Problem to solve: Copy out the part of the listing that opens with the line containing "You are a computer-use agent. Screen" and closes with the line containing "Action: [x=1223, y=70]", both included, reproducing each line unchanged.

Task data:

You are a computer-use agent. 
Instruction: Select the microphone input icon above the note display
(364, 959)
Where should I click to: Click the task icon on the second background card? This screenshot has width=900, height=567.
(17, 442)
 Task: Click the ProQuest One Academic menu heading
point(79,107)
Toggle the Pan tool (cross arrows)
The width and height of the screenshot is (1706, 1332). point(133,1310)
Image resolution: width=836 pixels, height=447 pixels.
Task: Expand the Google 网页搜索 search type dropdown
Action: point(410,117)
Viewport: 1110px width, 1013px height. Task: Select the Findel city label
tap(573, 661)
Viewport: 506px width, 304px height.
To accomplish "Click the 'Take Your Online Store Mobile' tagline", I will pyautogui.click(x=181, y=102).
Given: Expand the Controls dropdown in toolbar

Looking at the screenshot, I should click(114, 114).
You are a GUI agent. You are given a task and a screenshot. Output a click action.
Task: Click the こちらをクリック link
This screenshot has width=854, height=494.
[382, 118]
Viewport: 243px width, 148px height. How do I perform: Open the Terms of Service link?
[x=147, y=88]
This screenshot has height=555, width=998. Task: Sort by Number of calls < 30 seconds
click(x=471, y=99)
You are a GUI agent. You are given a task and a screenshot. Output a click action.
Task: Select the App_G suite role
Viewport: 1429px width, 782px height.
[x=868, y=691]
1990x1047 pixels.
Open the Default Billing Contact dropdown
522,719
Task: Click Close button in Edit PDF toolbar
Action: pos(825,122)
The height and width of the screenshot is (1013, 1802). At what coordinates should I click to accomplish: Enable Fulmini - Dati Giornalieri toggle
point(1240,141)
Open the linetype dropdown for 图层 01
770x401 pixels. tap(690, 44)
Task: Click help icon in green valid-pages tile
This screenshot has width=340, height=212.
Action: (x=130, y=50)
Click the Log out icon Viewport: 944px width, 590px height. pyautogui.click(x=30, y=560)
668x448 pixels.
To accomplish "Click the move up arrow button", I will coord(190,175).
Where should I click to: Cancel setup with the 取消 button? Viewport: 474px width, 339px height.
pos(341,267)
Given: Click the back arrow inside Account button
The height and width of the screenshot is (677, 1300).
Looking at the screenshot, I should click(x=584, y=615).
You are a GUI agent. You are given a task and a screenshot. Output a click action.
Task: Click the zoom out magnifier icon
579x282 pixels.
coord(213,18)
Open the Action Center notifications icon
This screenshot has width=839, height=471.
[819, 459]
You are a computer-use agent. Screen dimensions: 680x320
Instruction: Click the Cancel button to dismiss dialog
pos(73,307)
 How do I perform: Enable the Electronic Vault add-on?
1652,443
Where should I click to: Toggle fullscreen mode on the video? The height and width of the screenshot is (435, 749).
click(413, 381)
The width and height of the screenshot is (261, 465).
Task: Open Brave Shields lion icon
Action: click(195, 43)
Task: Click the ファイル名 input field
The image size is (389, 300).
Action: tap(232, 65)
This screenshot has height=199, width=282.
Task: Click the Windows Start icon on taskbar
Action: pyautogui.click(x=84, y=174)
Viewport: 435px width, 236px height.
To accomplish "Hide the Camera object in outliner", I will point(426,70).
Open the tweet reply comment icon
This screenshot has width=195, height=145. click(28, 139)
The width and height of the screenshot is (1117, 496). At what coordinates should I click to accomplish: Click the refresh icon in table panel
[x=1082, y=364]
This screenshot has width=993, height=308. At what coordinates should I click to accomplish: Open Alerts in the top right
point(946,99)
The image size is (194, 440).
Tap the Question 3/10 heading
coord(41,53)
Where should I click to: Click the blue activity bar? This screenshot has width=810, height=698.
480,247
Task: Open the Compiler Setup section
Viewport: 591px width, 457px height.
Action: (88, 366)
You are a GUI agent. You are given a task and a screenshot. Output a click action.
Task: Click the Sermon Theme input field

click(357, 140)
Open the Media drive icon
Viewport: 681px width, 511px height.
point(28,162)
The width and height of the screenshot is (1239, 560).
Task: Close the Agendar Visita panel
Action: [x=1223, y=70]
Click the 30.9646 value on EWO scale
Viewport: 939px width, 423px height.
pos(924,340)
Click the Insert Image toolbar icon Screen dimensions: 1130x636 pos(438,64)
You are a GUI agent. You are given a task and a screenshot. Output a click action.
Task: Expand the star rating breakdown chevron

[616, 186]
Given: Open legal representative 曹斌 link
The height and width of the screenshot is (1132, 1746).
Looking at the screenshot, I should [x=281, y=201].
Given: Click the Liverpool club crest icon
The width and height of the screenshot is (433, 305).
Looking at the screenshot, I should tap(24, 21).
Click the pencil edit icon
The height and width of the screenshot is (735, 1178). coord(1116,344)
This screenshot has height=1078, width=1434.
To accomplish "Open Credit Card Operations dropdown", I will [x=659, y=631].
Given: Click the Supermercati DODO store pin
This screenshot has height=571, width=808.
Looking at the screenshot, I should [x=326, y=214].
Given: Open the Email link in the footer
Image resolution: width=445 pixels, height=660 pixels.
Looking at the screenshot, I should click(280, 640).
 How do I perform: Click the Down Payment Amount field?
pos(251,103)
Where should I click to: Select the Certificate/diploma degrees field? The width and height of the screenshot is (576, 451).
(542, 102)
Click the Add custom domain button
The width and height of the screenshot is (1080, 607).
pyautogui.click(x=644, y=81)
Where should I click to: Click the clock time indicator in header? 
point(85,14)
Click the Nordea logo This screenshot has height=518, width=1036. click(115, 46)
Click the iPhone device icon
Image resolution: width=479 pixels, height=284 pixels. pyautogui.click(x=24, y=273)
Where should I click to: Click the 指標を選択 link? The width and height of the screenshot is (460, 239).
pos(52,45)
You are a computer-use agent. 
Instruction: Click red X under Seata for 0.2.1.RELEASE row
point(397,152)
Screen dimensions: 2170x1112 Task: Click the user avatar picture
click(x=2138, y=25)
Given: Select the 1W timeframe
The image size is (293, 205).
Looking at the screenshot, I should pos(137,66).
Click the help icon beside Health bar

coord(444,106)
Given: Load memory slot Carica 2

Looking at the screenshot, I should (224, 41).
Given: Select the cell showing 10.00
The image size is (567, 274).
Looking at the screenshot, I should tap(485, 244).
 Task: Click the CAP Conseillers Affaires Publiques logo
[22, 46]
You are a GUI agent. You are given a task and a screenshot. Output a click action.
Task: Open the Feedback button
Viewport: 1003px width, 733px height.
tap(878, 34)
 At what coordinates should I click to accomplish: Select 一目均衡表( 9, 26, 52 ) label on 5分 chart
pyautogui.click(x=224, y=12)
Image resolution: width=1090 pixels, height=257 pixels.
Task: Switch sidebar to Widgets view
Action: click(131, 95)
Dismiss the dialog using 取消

Response to this exercise:
You are a computer-use agent. Screen dimensions: 680x320
Instruction: Click the Cancel button to dismiss dialog
pos(73,307)
 How do I perform: Enable the Electronic Vault add-on?
1652,443
Where should I click to: Toggle fullscreen mode on the video? The height and width of the screenshot is (435, 749).
click(413, 381)
The width and height of the screenshot is (261, 465).
Task: Open Brave Shields lion icon
Action: click(195, 43)
Task: Click the ファイル名 input field
The image size is (389, 300).
Action: tap(232, 65)
This screenshot has height=199, width=282.
Task: Click the Windows Start icon on taskbar
Action: pyautogui.click(x=84, y=174)
Viewport: 435px width, 236px height.
To accomplish "Hide the Camera object in outliner", I will point(426,70).
Open the tweet reply comment icon
This screenshot has width=195, height=145. click(28, 139)
The width and height of the screenshot is (1117, 496). At what coordinates should I click to accomplish: Click the refresh icon in table panel
[x=1082, y=364]
This screenshot has width=993, height=308. At what coordinates should I click to accomplish: Open Alerts in the top right
point(946,99)
The image size is (194, 440).
Tap the Question 3/10 heading
coord(41,53)
Where should I click to: Click the blue activity bar? This screenshot has width=810, height=698.
480,247
Task: Open the Compiler Setup section
Viewport: 591px width, 457px height.
Action: (88, 366)
You are a GUI agent. You are given a task and a screenshot. Output a click action.
Task: Click the Sermon Theme input field

click(357, 140)
Open the Media drive icon
Viewport: 681px width, 511px height.
point(28,162)
The width and height of the screenshot is (1239, 560).
Task: Close the Agendar Visita panel
Action: [x=1223, y=70]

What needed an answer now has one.